Grand Strand cycling community debates Armstrong's legacy

News crews staked out cyclist Lance Armstrong's Austin, Texas home Monday, waiting for him to leave for an interview with Oprah Winfrey, where he was expected to admit to doping.

After a decade of denials, Armstrong was expected to apologize and come clean about his role in an alleged doping scheme on the U.S. Postal Service cycling team.

According to an anonymous source, Armstrong apologized to the staff at his Livestrong cancer foundation. The source also said Armstrong apologized for letting the staff down and putting Livestrong at risk, but he did not make a direct confession to the group.
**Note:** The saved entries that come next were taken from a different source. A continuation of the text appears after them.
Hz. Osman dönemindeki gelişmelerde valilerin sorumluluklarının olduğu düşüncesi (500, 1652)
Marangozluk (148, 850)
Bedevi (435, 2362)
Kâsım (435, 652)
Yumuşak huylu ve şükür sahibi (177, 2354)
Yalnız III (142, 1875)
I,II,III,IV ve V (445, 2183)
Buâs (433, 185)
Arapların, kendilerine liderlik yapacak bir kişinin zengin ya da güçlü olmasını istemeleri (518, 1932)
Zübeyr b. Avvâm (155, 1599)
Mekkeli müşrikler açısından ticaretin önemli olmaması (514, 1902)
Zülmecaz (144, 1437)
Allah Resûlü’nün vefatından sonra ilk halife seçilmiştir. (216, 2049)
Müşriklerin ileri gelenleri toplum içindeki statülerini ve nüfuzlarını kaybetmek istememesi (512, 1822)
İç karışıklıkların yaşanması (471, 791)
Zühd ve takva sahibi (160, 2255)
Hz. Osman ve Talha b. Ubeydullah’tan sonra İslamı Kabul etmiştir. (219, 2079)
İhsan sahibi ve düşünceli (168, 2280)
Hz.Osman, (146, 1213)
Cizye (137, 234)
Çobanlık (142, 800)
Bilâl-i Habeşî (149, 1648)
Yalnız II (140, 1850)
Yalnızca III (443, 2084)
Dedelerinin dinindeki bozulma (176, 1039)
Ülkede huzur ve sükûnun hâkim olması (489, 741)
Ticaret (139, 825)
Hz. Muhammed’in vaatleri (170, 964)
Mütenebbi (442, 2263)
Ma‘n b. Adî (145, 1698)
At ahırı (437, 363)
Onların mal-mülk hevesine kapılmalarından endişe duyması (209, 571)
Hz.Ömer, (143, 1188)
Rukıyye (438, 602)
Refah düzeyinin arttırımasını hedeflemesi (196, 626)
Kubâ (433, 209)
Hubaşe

After the meeting, Armstrong, his legal team and close advisers gathered at a downtown Austin hotel for the interview, which is set to air on Oprah's cable network on Thursday.

Around the Grand Strand, the cycling community is already taking sides over Armstrong's legacy.

Currently, Ireland native Jack Johnston owns the Cyclopedia shop in Pawleys Island, but for many years he owned a bike shop in Dallas, where Armstrong got his start in a bike store that was a competitor to Johnston's.

Though Johnston doesn't know Armstrong personally, he's heard many stories about the seven time Tour de France winner and believes that Armstrong, while a great athlete, is perhaps an even better doper.

"What he achieved doping and kept it hidden and kept his enemies at bay and the doubters at bay was also a big achievement," Johnston said.

Johnston was a competitive cycling racer himself in the 60's and 70's and never considered doping.

He says doping is cheating. You can do that if you want to, in Johnston's words, "caress your ego."

"Really, ultimately you're cheating yourself, except that it does bring wealth and fame, in Lance's case, to do that," said Johnston.

There are others in the cycling community who point out that whether Armstrong is guilty of doping or not, he's certainly done a lot for his sport.

"He has done more for the sport of cycling in the United States than any one other athlete has done for the sport of cycling and I'd like for people to remember the positive part of that instead of remembering what has gone on with him in the past," said Mary Burrows, who works at Grand Strand Bicycles in Murrells Inlet.

Burrows says if all the great cyclists were also doping at the same time Armstrong was, maybe he was still number one in the world anyway.

Johnston adds, you have to keep Armstrong's legacy in perspective. Armstrong did, after all, raise a lot of money for his cancer foundation.

But, Johnston says, there's still a huge danger to doping.

"Is your racing more important than your life?" he asks.